Film Daily itself called 24 Hours “a first-rate piece of entertainment,” and Photoplay rejoiced, “Miracle of miracles, here is a picture that is not only good but different.” Photoplay practically demands, “See this one! You’ll be sorry if you miss it.”
My recommendation as well and a good place to leave 24 Hours. Once more, I got my DVD-R copy HERE.
Works Cited
- Krieger, R.E. “Director Gering: Knew When to Walk Away.” The Knickerbocker News. 4 Oct 1967: 6C. Old Fulton NY Post Cards. Web. 11 Feb 2013.
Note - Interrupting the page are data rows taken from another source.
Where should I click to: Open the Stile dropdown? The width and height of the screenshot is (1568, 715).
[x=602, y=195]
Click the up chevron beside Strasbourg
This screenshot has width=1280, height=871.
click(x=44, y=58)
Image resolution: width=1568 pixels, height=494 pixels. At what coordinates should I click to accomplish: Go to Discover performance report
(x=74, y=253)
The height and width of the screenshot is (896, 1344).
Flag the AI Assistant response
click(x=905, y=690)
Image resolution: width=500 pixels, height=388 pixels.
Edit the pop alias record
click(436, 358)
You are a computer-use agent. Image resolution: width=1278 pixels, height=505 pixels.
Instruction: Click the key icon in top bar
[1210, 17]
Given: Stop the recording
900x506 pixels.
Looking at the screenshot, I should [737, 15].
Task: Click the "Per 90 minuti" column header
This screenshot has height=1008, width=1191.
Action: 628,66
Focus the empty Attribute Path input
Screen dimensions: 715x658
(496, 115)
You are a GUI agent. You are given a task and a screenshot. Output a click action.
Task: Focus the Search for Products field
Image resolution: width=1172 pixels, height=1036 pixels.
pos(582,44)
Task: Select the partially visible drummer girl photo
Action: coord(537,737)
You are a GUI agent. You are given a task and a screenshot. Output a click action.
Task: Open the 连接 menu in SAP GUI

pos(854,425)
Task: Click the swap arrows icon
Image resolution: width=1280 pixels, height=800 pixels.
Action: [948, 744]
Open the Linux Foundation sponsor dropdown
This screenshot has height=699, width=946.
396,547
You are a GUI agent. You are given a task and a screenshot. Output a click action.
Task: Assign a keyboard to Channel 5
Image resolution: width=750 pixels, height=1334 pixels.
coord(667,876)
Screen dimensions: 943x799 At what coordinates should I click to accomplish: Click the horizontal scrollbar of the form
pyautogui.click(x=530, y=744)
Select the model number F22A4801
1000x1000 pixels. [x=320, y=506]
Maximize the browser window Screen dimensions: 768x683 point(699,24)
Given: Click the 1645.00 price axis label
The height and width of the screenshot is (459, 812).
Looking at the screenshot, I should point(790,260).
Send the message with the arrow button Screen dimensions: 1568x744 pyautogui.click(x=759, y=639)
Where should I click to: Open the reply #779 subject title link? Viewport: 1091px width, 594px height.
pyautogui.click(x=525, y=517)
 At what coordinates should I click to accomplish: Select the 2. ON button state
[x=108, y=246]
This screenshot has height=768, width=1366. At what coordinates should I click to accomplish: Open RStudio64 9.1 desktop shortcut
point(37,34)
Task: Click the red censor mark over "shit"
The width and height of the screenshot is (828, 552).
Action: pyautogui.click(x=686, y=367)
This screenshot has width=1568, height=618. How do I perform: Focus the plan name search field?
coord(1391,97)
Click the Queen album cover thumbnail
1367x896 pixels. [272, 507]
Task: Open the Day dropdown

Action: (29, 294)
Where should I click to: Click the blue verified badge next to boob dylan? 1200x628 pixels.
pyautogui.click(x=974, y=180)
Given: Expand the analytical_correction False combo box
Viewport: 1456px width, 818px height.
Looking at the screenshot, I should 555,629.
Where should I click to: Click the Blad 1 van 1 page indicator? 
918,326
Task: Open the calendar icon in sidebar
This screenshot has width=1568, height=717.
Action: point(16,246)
- O’Brian, Jack. “The Voice of Broadway.” Bradford Era 28 May 1977: 13. Newspaper Archive. Web. 11 Feb 2013.
Anonymous says
Please! Will someone tell me the NAME of the beautiful song Miriam Hopkins sang in the 1931 movie “24 Hours.” I know the one song that seems to be the most popular with others online “You’re The One I Crave.” It’s cute, but I prefer the OTHER song she sang with such feeling. I have a copy of this movie on VHS tape and I can’t make out all the words of this song – – something about “no use trying to leave that man” but it’s so touching and I love the background orch. and the way she puts it across. I would like to buy a better copy of this movie on DVD. Again, could you or somebody out there tell me the name of that other song? Tommy
Cliff Aliperti says
Tommy, I think you named it–here’s a 1931 newspaper classified ad referring to it as “No Use Trying to Leave That Man” (far left column or search ‘Miriam Hopkins’ to find): http://newspaperarchive.com/greeley-daily-tribune/1931-10-13/page-11
And this forum thread refers to this copyright entry that may provide more info.
Hope those help!
Cliff
Tommy says
Cliff, Thank you very much. I’m thanking you so late and I’m sorry for that. I haven’t been on this site in ages. I just happened to think of that song and the way Miriam Hopkins put it across and that’s how I got back on here. You are a very thoughtful person to help me find more info about this. Thanks again, Cliff. Tommy
Cliff Aliperti says
No expiration dates here, Tommy. I’m glad you spotted my response.